H - Numbers HDU - 6168 (贪心+multiset)
http://acm.hdu.edu.cn/showproblem.php?pid=6168
Problem Description
zk has n numbers a1,a2,...,an. For each (i,j) satisfying 1≤i<j≤n, zk generates a new number (ai+aj). These new numbers could make up a new sequence b1,b2,...,bn(n−1)/2.
LsF wants to make some trouble. While zk is sleeping, Lsf mixed up sequence a and b with random order so that zk can't figure out which numbers were in a or b. "I'm angry!", says zk.
Can you help zk find out which n numbers were originally in a?
Input
Multiple test cases(not exceed 10).
For each test case:
∙The first line is an integer m(0≤m≤125250), indicating the total length of a and b. It's guaranteed m can be formed as n(n+1)/2.
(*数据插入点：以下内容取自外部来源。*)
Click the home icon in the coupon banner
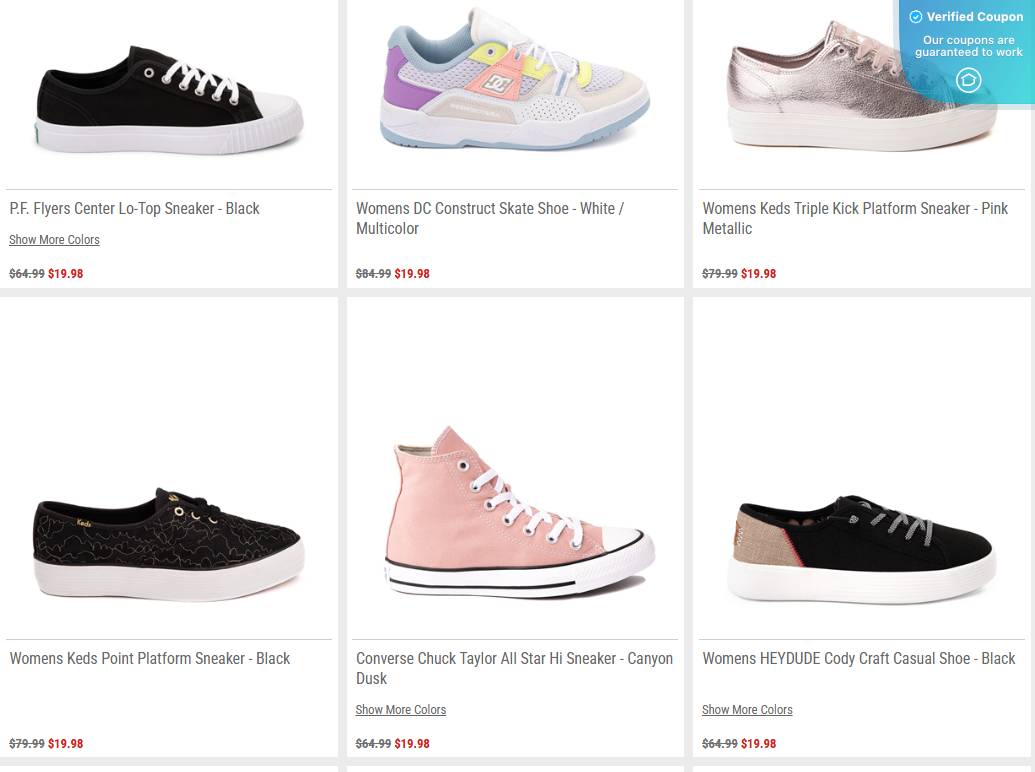Image resolution: width=1035 pixels, height=772 pixels. coord(967,80)
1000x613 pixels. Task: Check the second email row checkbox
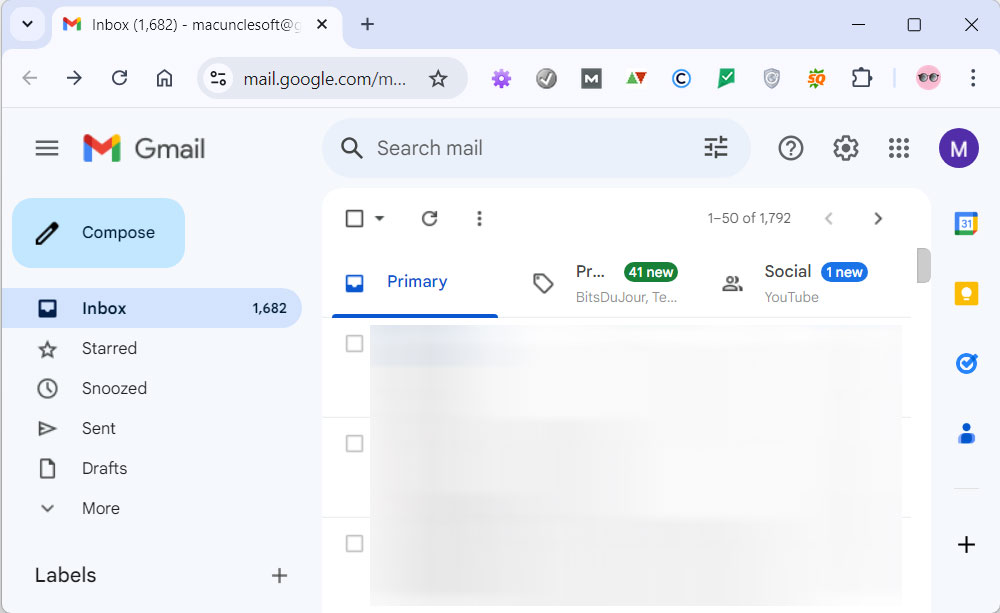[354, 444]
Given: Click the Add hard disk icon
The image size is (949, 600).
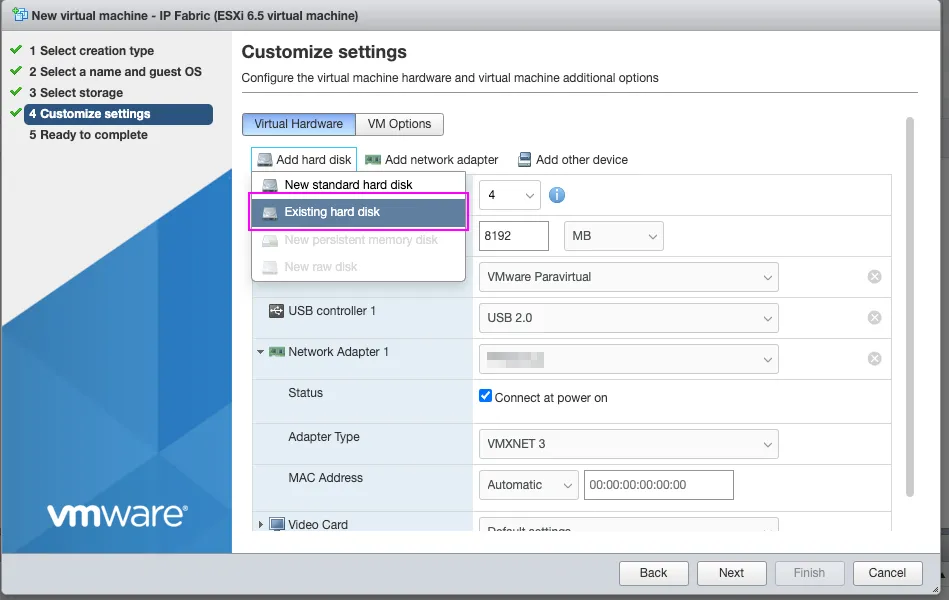Looking at the screenshot, I should [265, 160].
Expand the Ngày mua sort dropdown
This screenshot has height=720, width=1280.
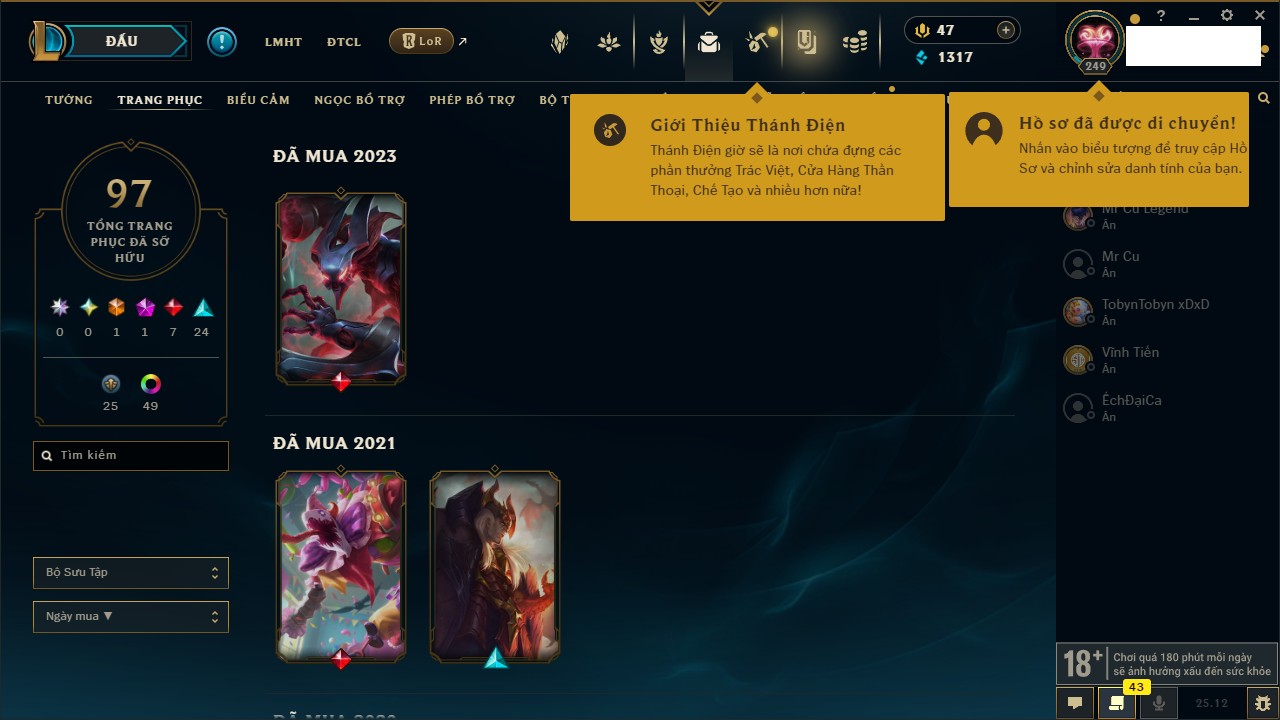pyautogui.click(x=131, y=617)
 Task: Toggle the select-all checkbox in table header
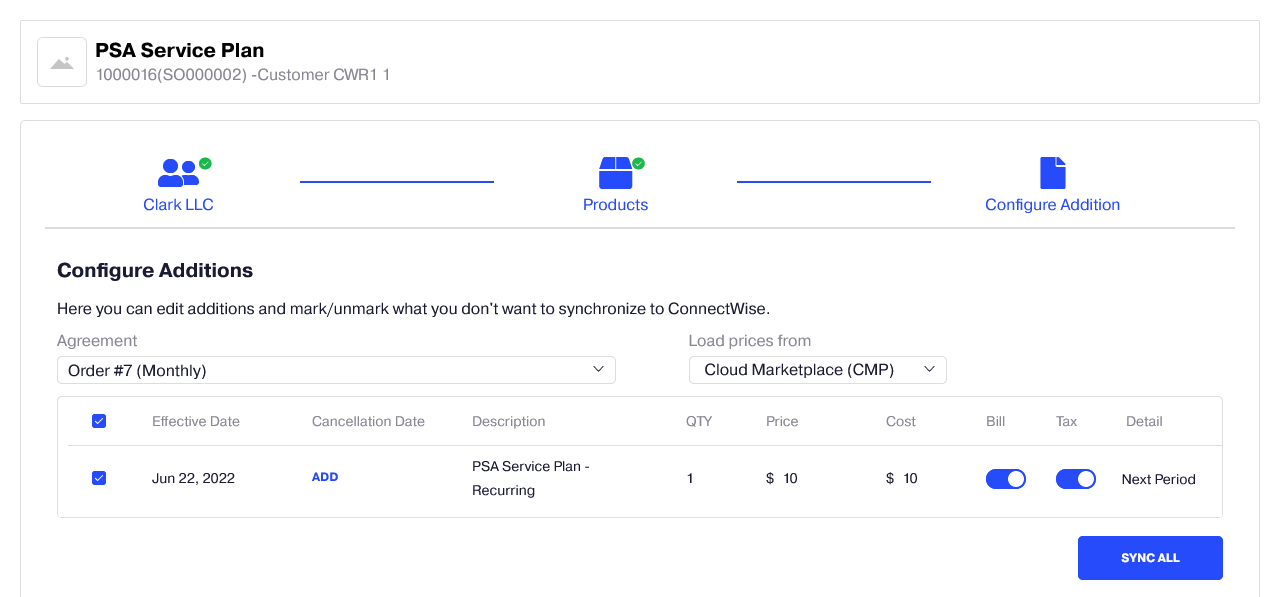click(99, 421)
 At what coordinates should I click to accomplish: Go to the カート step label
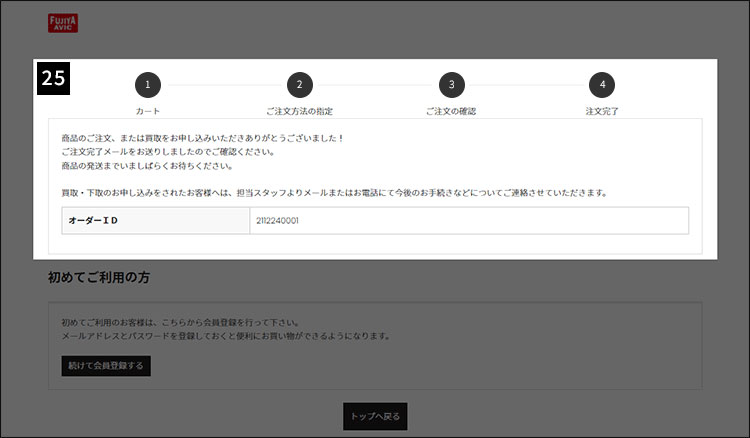(x=148, y=111)
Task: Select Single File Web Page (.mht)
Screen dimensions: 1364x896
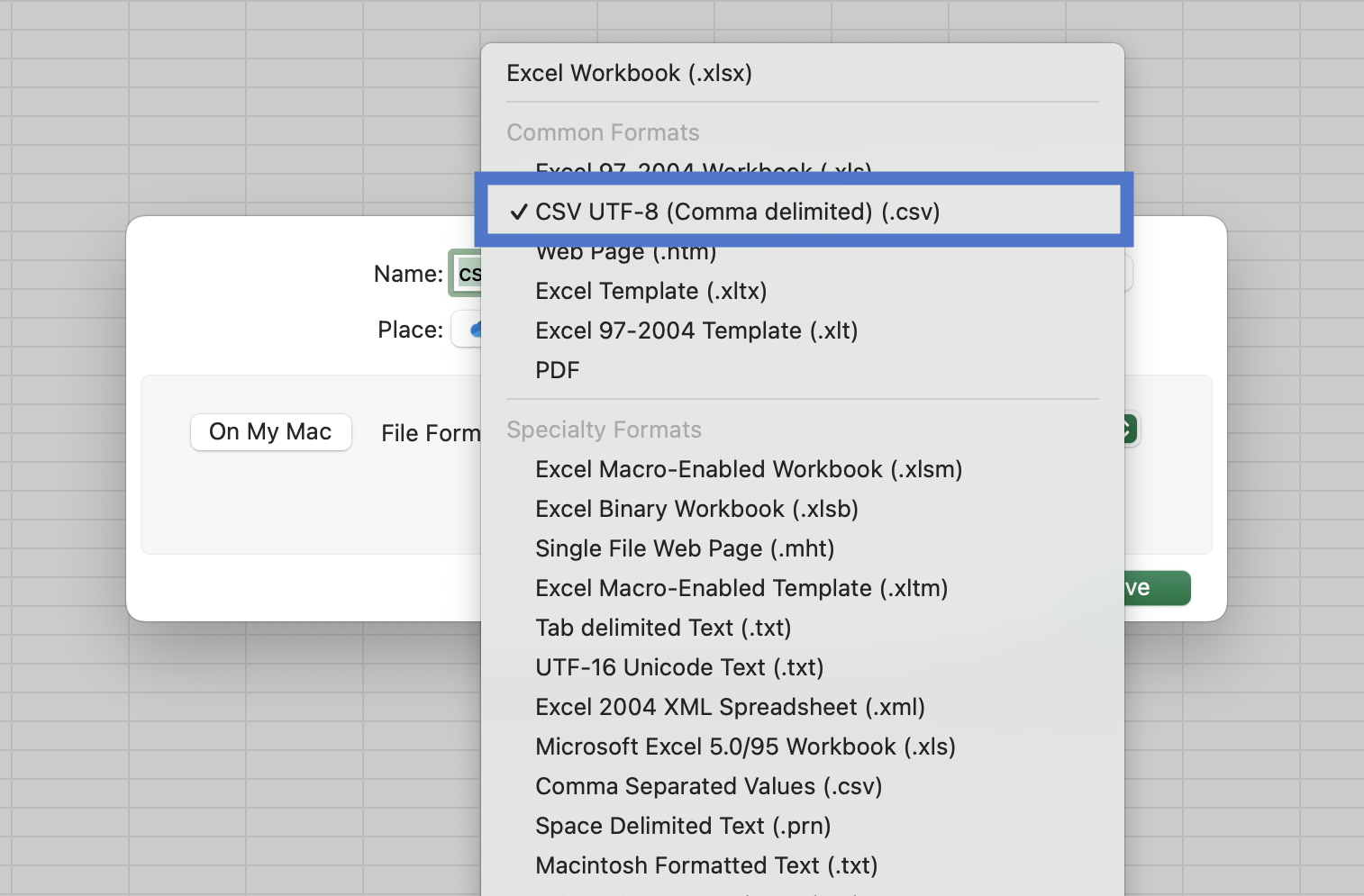Action: coord(684,548)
∙The second line contains m numbers, indicating the mixed sequence of a and b.
Each ai is in [1,10^9]
Output
For each test case, output two lines.
The first line is an integer n, indicating the length of sequence a;
The second line should contain n space-seprated integers a1,a2,...,an(a1≤a2≤...≤an). These are numbers in sequence a.
It's guaranteed that there is only one solution for each case.
Sample Input
6 2 2 2 4 4 4 21 1 2 3 3 4 4 5 5 5 6 6 6 7 7 7 8 8 9 9 10 11
Sample Output
3 2 2 2 6 1 2 3 4 5 6
Source
2017 Multi-University Training Contest - Team 9
思路分析:
本题我们的思路的是首先求出a序列的元素的个数。然后来分析这个混合序列,通过简单的分析我们可以知道,本序列的最小的两个元素一定是a序列的成员(最小的两个无法由其他元素相加得到),找到这两个数并去掉之后,再在混合序列中去掉这两个数产生的和,通过分析我们可以得知此时的序列中的数又是a序列中的数(与上同理此数必然不可能通过其他的数相加得到)。然后再在混合序列中删除新找出的数和原来已经找出的的数的和,不断循环,直至找出来所有的数
了解到这些之后,我们选取multiset来动态维护(应该也可以使用priority_queue没试过)并使用multiset自带的lower_bound来查找应当删除的数(切不可直接删除值,由于存在多个,很容易产生错误)
代码:
#include<algorithm>
#include<iostream>
#include<cstring>
#include<string>
#include<cstdio>
#include<vector>
#include<stack>
#include<cmath>
#include<queue>
#include<set>
#include<map>
using namespace std;
typedef long long LL;
multiset<LL> s;
multiset<LL>::iterator it;
const int size=125260;
int get_ans(int x)
{
return (sqrt(1+8*x)-1)/2;
}
int main()
{
int n;
while(cin>>n)
{
int i;
LL tem;
for(i=0;i<n;i++)
scanf("%lld",&tem),s.insert(tem);
int cnt=get_ans(n);
LL ans[505];
int num=0;
while(num!=cnt)
{
it=s.begin();
ans[num++]=*it;
s.erase(it);
for(i=0;i<num-1;i++)
{
LL temp=ans[num-1]+ans[i];
s.erase(s.lower_bound(temp));
}
}
cout<<num<<endl;
for(i=0;i<num;i++)
{
printf("%lld",ans[i]);
if(i!=num-1) printf(" ");
else printf("\n");
}
}
return 0;
}
这里有两个地方需要注意的,一是在查找处,使用find或者lower_bound都无妨,但是注意必须使用multiset内自带的这两个函数,而不能使用stl库里的。还有就是输入输出要使用scanf和printf而不能用cin,cout否则会超时。